16 septembre - Dakhla - Saint Louis du Sénégal

Il est 5h45. Nos réveils nous tirent d’un sommeil profond et trop court pour effacer la fatigue cumulée pendant les 8 dernières journées de voyage. Mais qu’importe ce matin, c’est la motivation qui nous pousse hors du lit. L’émulation du groupe, quelques protéines d’adrénaline et ce bus qui nous transporte dans la nuit font le reste.

Les contrôles d’accès à l’aéroport étaient moins motivés que nous au réveil. Mais une fois sur le tarmac avec un peu de retard, une partie des 19 appareils a pu se mettre en vol avant le lever de soleil. Le ballet s’est mis en marche, coordonné par Adrien en chef d’orchestre. Après l’avion ouvreur, les vagues Charlie, Alpha et Bravo se sont succédées, les avions décollant à 1 minute d’intervalle.

Nous avons démarré notre moteur à 8h15. Avec 5h30 d’autonomie en régime de croisière, il s’arrêtera vers 13h45, quoi qu’il arrive. Nous prévoyons une arrivée à Saint Louis à 12h45. En cas de problème à l’arrivée, notre solution de repli serait le terrain de “Richard Toll”, à 25 minutes de vol. Donc ça passe ! Nous sommes prêts au départ, nous demandons le roulage à la tour.

Certains n’ont pas l’autonomie nécessaire pour relier directement Saint Louis et devront ravitailler à Nouakchott.

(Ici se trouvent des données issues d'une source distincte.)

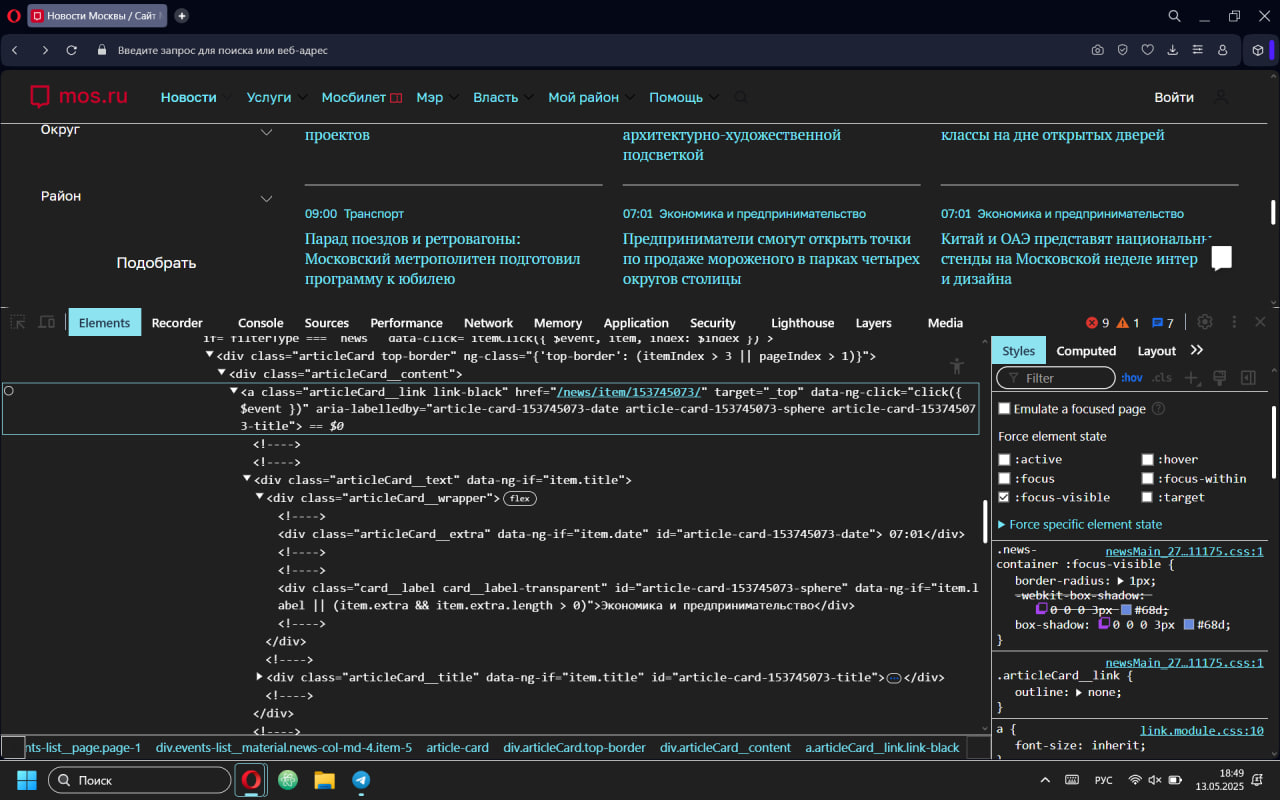Switch to the Computed tab
This screenshot has width=1280, height=800.
(x=1086, y=350)
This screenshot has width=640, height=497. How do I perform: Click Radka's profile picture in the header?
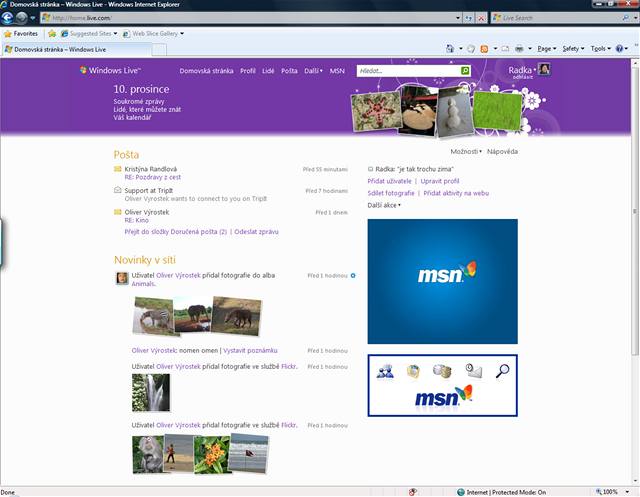click(544, 69)
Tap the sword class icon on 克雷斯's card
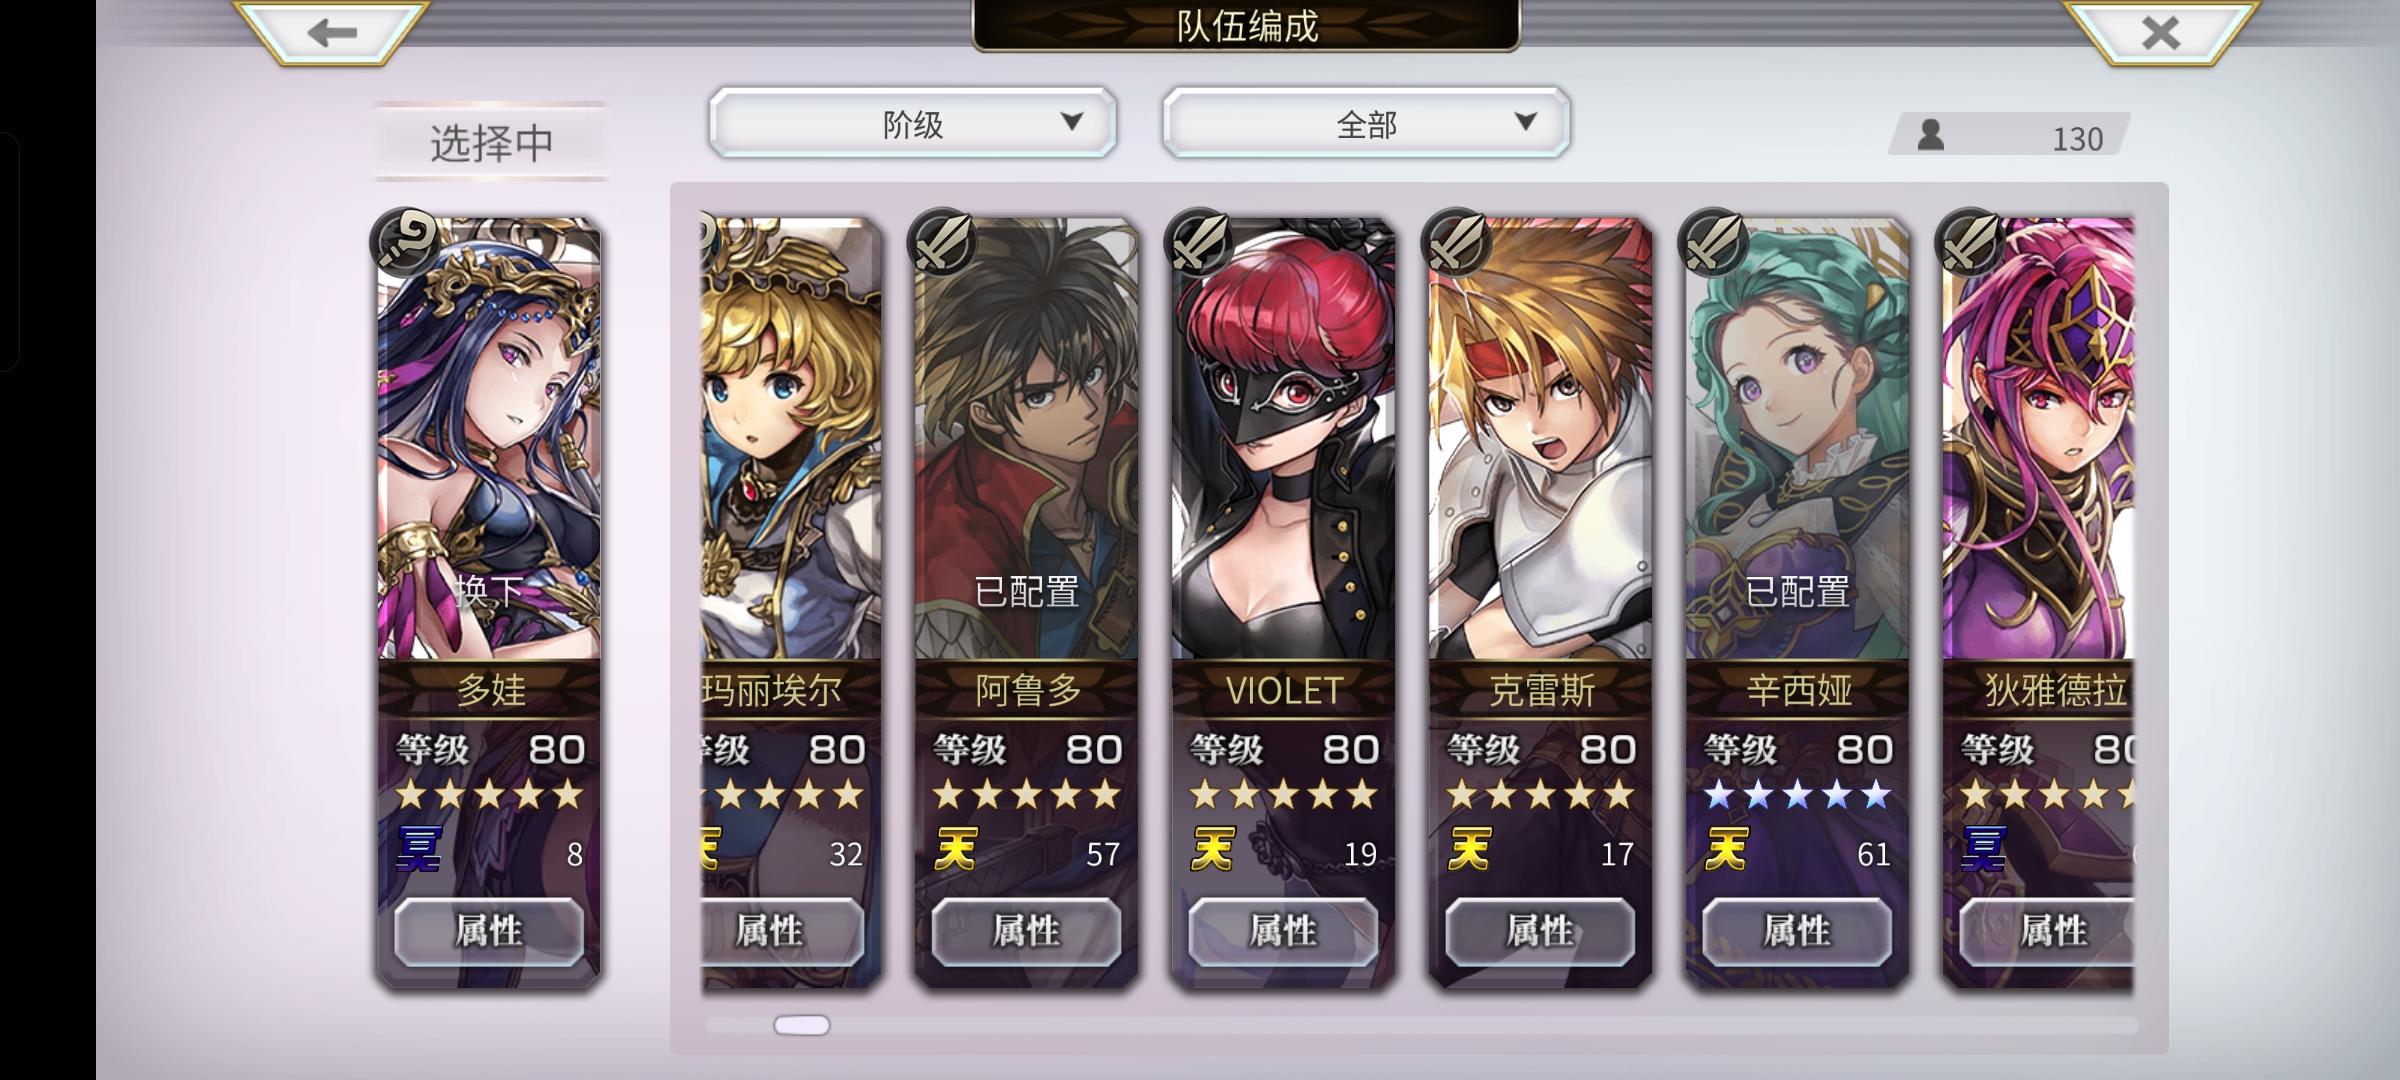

Nous ne ferons pas cette escale. Nous survolerons toute la Mauritanie d’un seul trait, car l’avion permet cela : « le vol en ligne droite », comme disait Saint Ex.

En approchant de la Mauritanie, nous devons obligatoirement survoler un point appelé GREGUIRAT. Un poste d’observation y est installé pour scruter les immatriculations de tous les avions à la jumelle. Le paysage est uniforme et pourtant, une immense clôture se dresse à quelques kilomètres de la guérite, partant de la côte vers l’intérieur des terres. C’est la frontière. Comme une balafre.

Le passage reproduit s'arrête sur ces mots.